However, this straightforward look at the history of Cerium conceals a much more interesting narrative about how this element shaped the life of a number of prominent chemists of the day. Indeed Cerium was found as early as 1751 at a mine in Vestmanland, Sweden by Axel Cronstedt, who also discovered Nickel. Believing it to be an ore of Tungsten, he sent it to Carl Wilhelm Scheele for analysis. However, Scheele was not able to identify it as a new element.
This turn of events for Scheele, perhaps unfairly, helped to seal his moniker as the ‘unlucky chemist’. Scheele, a prominent chemist and pharmacist, had a number of discoveries to his name. He isolated lactic acid, and discovered hydrogen fluoride and hydrogen sulphide.
But as Walker explained, his most notable discovery was oxygen, some three years before Joseph Priestley. Sadly for Scheele; it took him six years to publish his findings, by which time Priestley had already presented his data.

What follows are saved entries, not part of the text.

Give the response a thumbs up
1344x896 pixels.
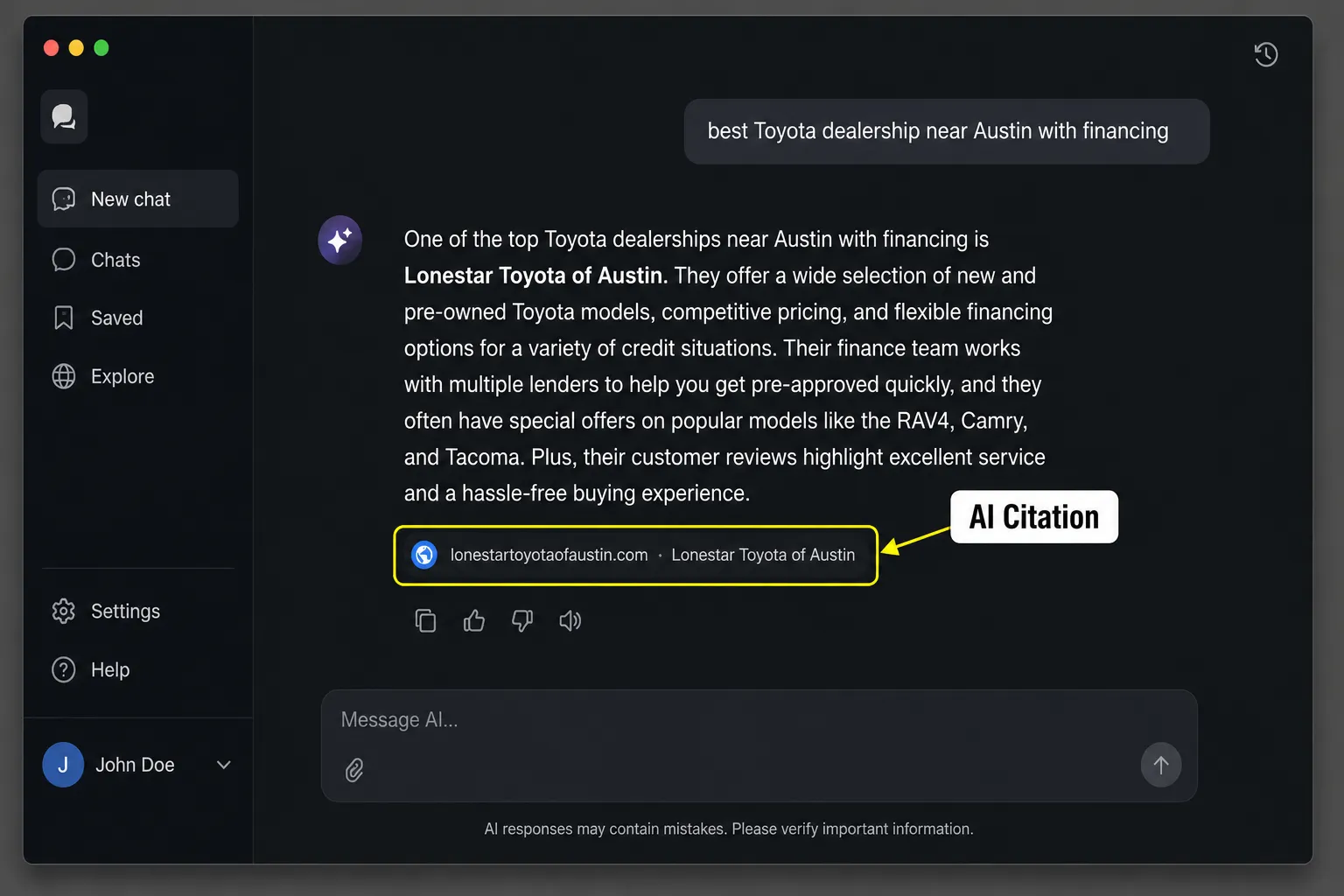pos(474,620)
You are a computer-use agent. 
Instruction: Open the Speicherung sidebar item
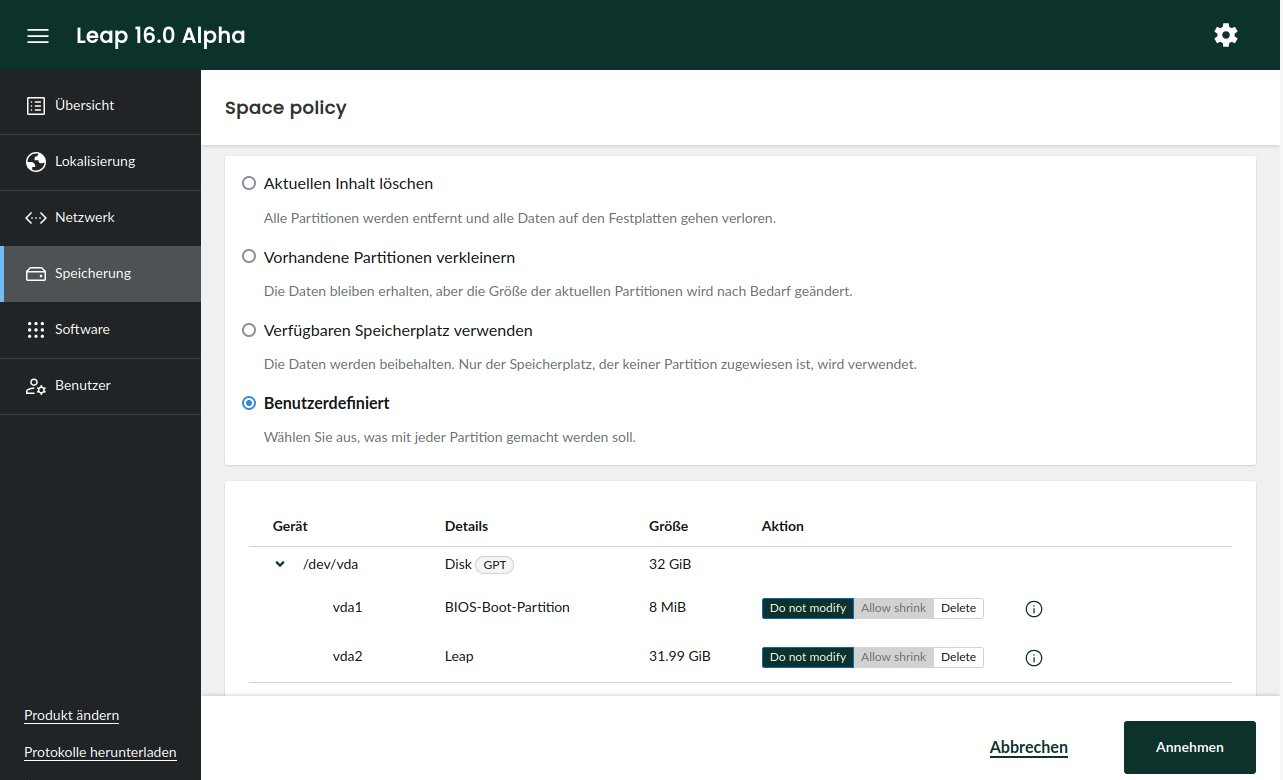pyautogui.click(x=92, y=273)
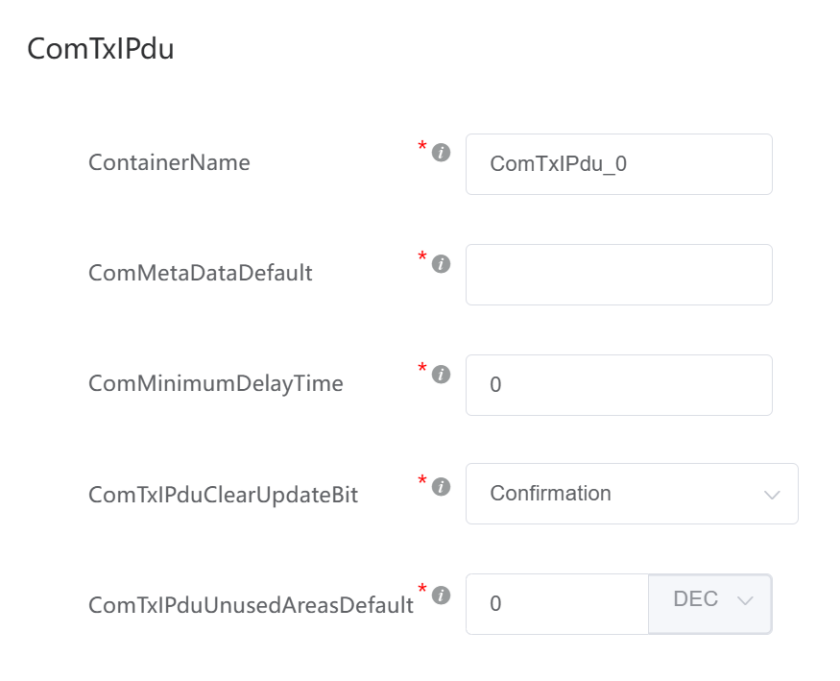Image resolution: width=840 pixels, height=681 pixels.
Task: Click the chevron arrow next to DEC
Action: click(745, 601)
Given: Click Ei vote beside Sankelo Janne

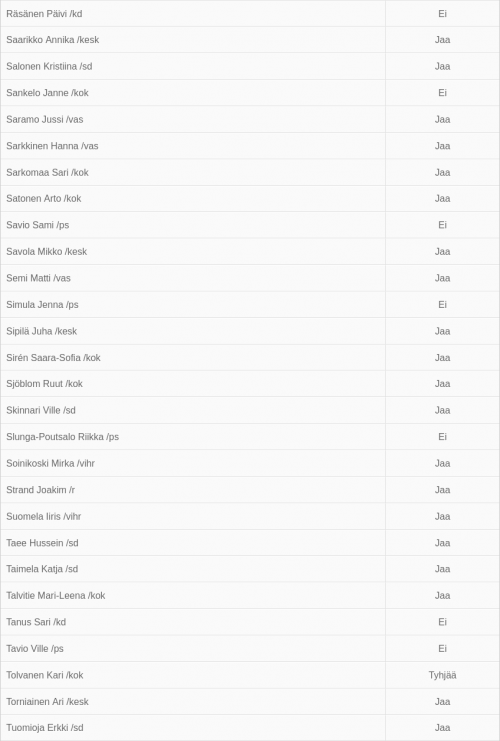Looking at the screenshot, I should coord(442,93).
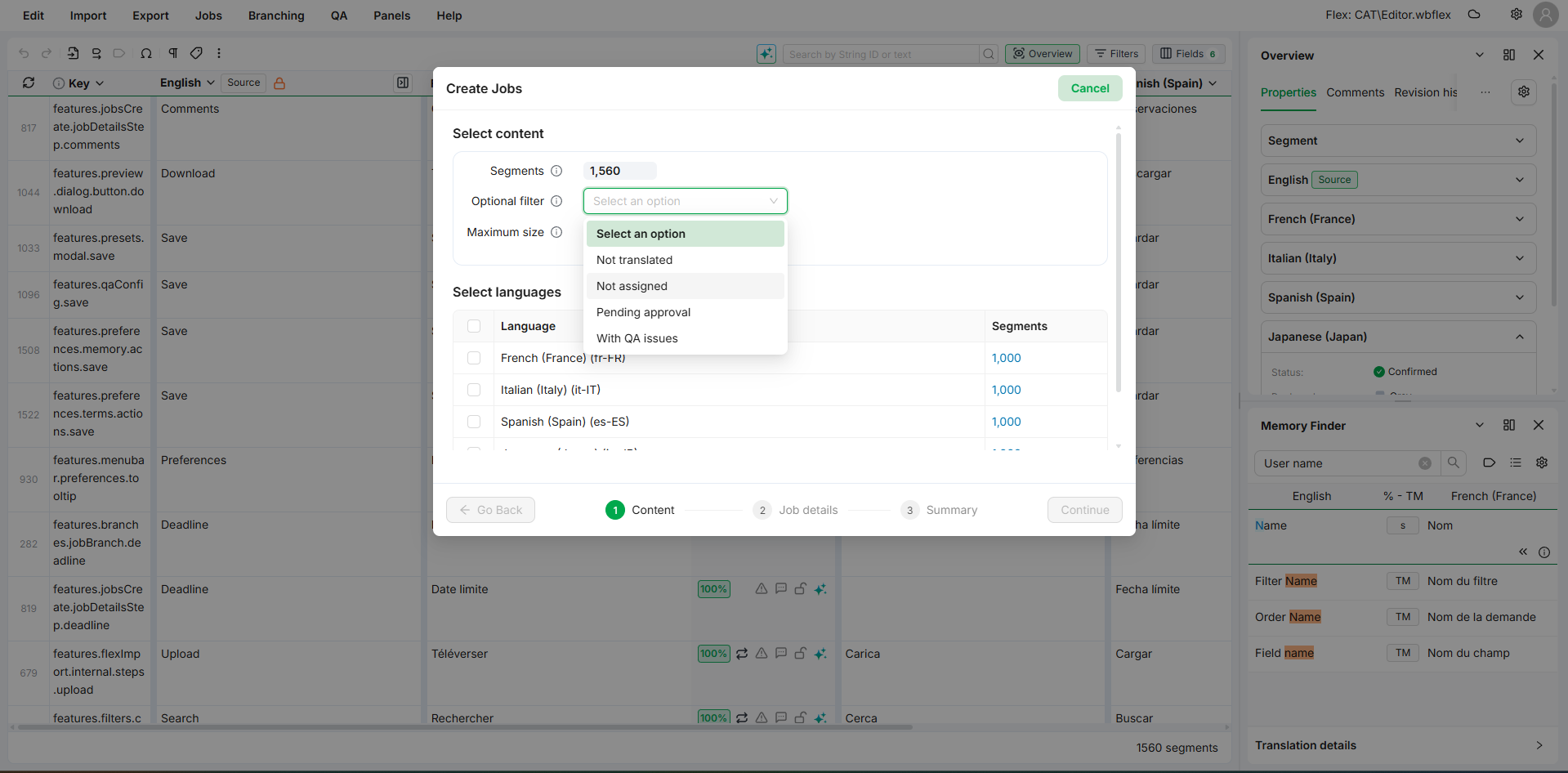Click the Search by String ID field

(880, 54)
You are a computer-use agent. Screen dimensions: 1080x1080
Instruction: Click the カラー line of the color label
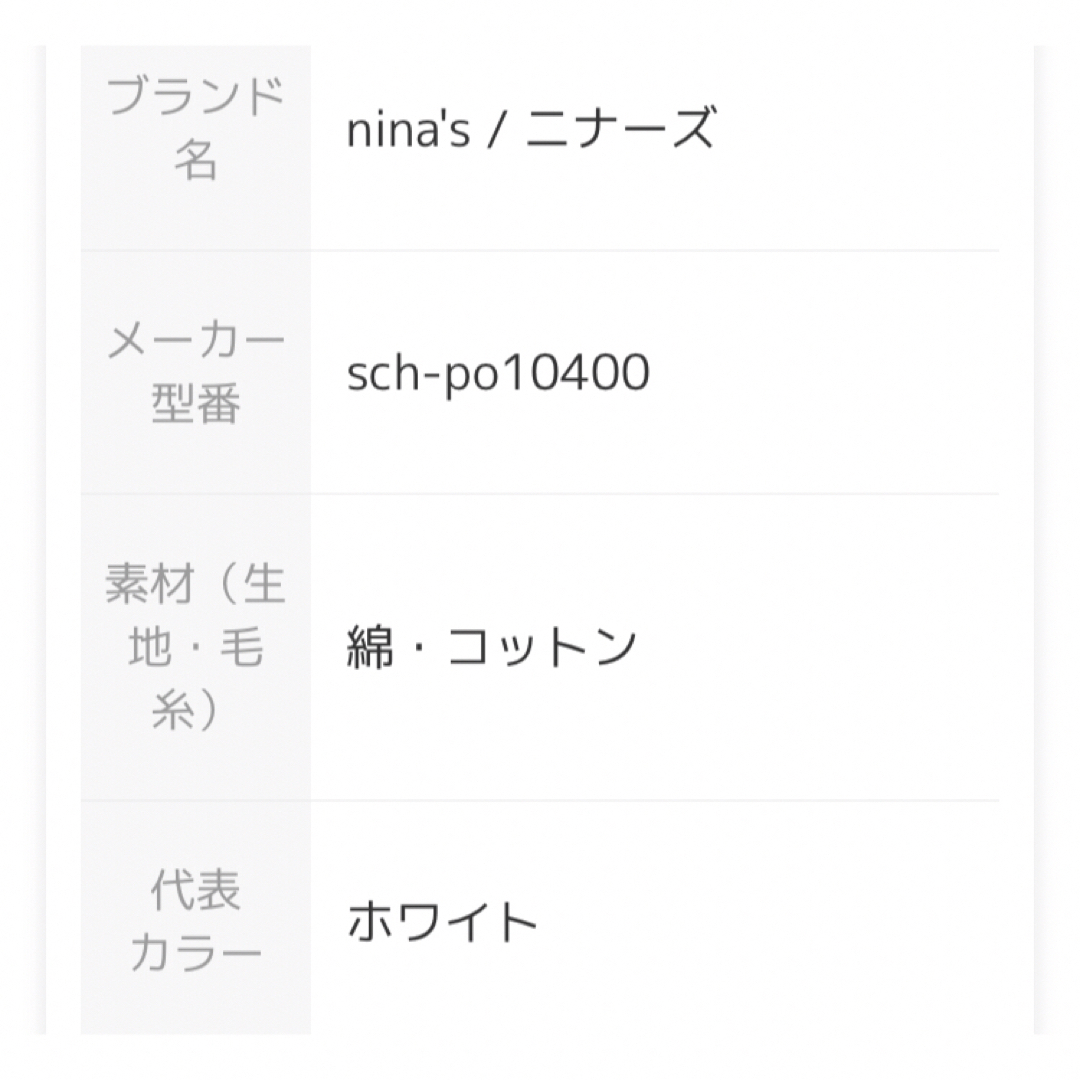coord(196,953)
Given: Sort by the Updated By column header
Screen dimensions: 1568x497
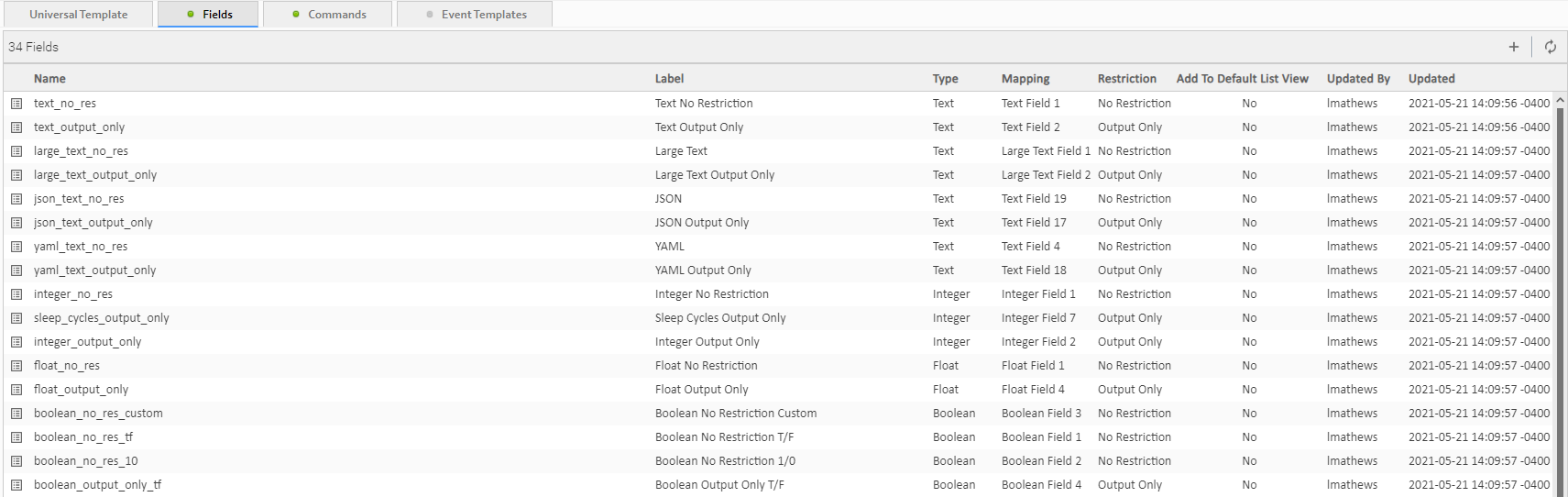Looking at the screenshot, I should [1357, 79].
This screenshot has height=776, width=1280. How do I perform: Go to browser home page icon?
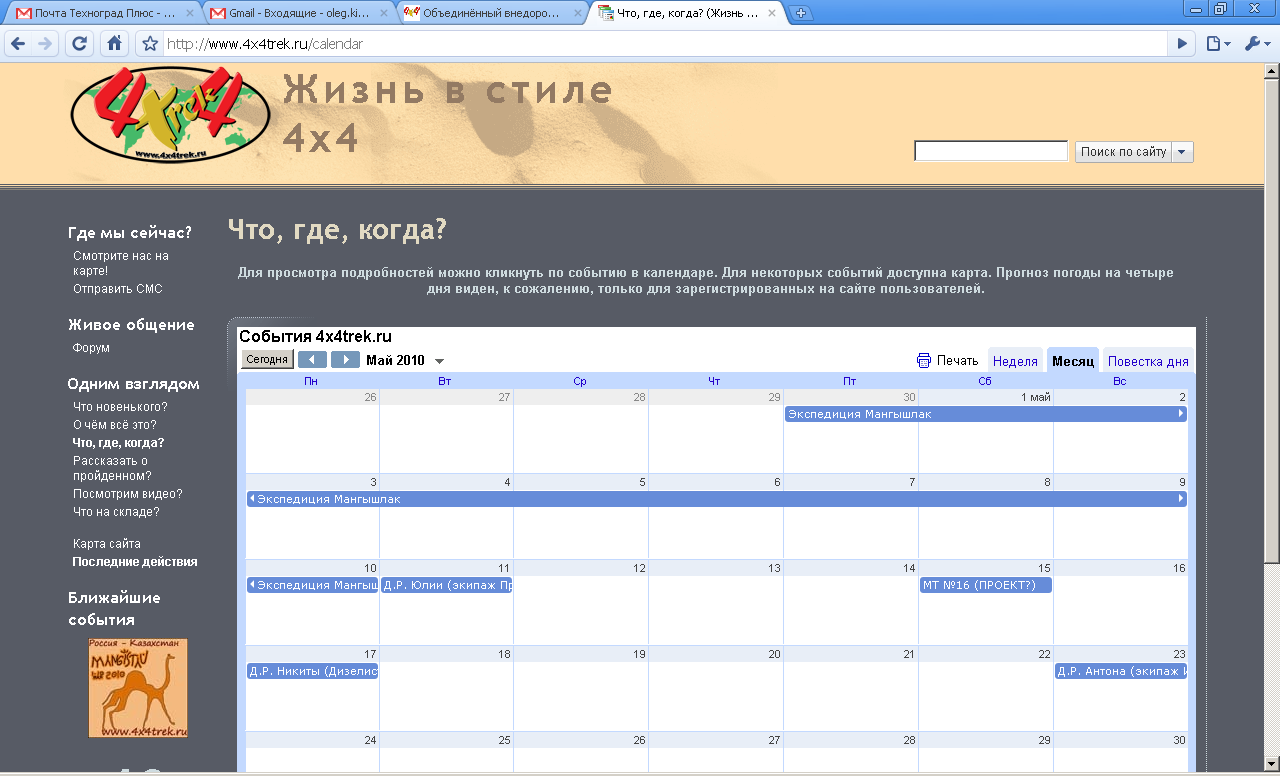(x=114, y=44)
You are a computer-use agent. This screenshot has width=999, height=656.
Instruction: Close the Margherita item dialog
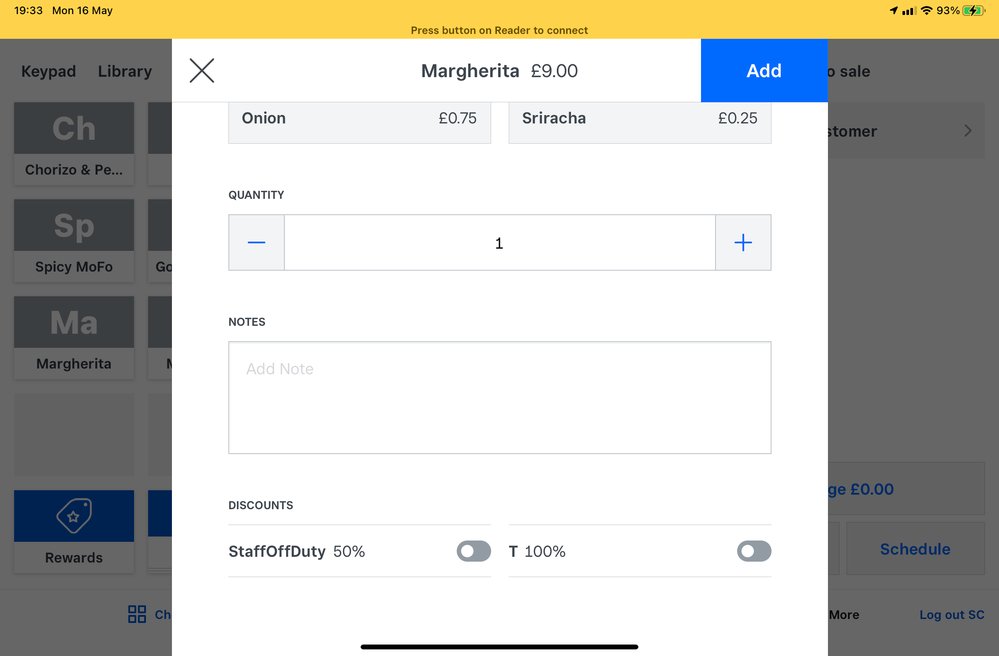(202, 70)
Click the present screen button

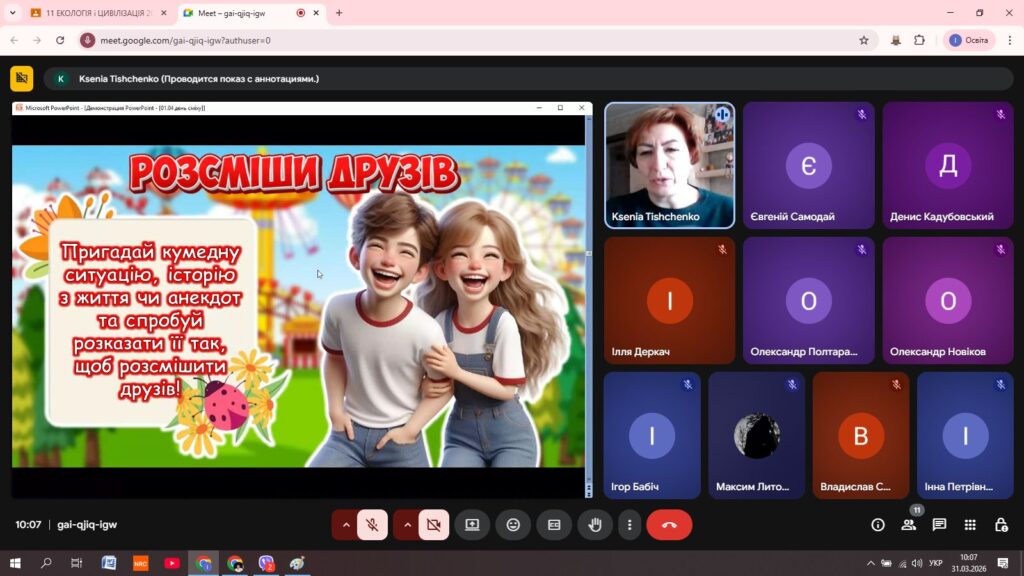click(x=472, y=524)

Putting a contemporary slant on Scheele’s misfortune, Walker added that the cautionary tale here was that getting things out into the public domain as soon as possible can be important to ensure credit goes to the right people.
Further work by Scheele led to the discovery of a number of elements including barium and chlorine, but sadly he did not receive any recognition because he didn’t manage to isolate them and identify them correctly. The chemist Sir Humphrey Davy did so, some years later, getting the credit for their discovery and isolation.
So it was in 1803 that chemists Wilhelm Hisinger and Jons Jacob Bezelius proved that Cerium was indeed a new element, naming it Cerium after an asteroid/dwarf planet which had been called Ceres. The successful isolation of Cerium took place in 1875, carried out by American chemists William Hillebrand and Thomas Norton, by passing an electric current through molten cerium chloride.
99.95% fine cerium isolated on white background
Once isolated, the earliest application of Cerium was in incandescent gas mantles. Developed by Carl Auer von Welsbach, in 1891, he perfected a mixture of 99% thorium oxide and 1% ceria, which gave a soft white light. Introducing his new mantle commercially in 1892, von Welsbach was able to monetise his development selling his product throughout Europe.
Gas mantles have been replaced, but Cerium’s importance in producing white light remains. As Walker explained, most white LEDs use a blue gallium nitride LED covered by a yellowish phosphor coating made of cerium-doped Yttrium Aluminium Garnet crystals.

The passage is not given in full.